Working with an investment banker
Investment bankers, particularly those well-versed in the cannabis industry, make it their business to know all the buyers and sellers. They can also help you structure a deal.
Working with one of these experts saves time and money, plus it spares you some of the hair-pulling frustrations that come with making deals in this colorful, unruly industry.
David Kram has been an investment banker in the cannabis industry for more than a decade. He’s been involved in the purchase or sale of dozens of cannabis licenses and shares his insights actively on LinkedIn.
Investment bankers cut through the noise and save the buyer a ton of time and energy that they would have spent on their own outreach and forming relationships that they don't have.
David Kram, Cannabis M&A and Capital Advisory
Banker benefits and fees
Essentially, an investment banker streamlines the acquisition process and ensures busy executives who may not have a holistic understanding of their target market aren’t wasting time negotiating.

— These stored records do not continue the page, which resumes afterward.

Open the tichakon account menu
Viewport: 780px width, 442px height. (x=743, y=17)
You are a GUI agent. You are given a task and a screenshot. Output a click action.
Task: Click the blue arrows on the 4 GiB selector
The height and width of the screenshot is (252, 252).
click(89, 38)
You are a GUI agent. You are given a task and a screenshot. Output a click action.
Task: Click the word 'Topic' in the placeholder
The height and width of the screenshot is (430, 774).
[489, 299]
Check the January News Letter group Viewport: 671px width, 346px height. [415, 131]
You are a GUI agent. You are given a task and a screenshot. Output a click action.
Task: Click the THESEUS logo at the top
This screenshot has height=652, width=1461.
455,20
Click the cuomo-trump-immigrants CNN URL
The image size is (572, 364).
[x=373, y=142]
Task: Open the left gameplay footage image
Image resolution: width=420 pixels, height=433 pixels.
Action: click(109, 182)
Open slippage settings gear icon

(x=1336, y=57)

"Time is our only limited resource, especially in business," Kram notes. "If you don't work with someone who can present opportunities to you quickly, you risk missing out on deals."
Bankers have two types of fees:
- Retainers are either paid up front or monthly for the duration of the engagement.
- Success fees are a percentage of the transaction at close.
Retainers can run into the tens of thousands of dollars, while success fees range from 4-7%, though percentages may decrease as deal sizes increase.
Sourcing your own acquisition opportunities
The alternative to working with an investment banker is to source buying opportunities on your own. Depending on your cannabis network and internal team, this is either a massive undertaking or a money-saving, realistic endeavor.
Some online sourcing opportunities already exist in cannabis, such as:
But some of the best deals may not be easy to find on these sites as many are off-market, given the need for discretion when selling an active business with staff and a loyal consumer base.
Investment bankers are plugged into this hidden deal flow and working with them gives you access to lesser-known opportunities.
Finding the right deals
Getting to the point of purchase in a cannabis retail acquisition takes time, due diligence, and repetition. You’re unlikely to land your dream deal on the first attempt.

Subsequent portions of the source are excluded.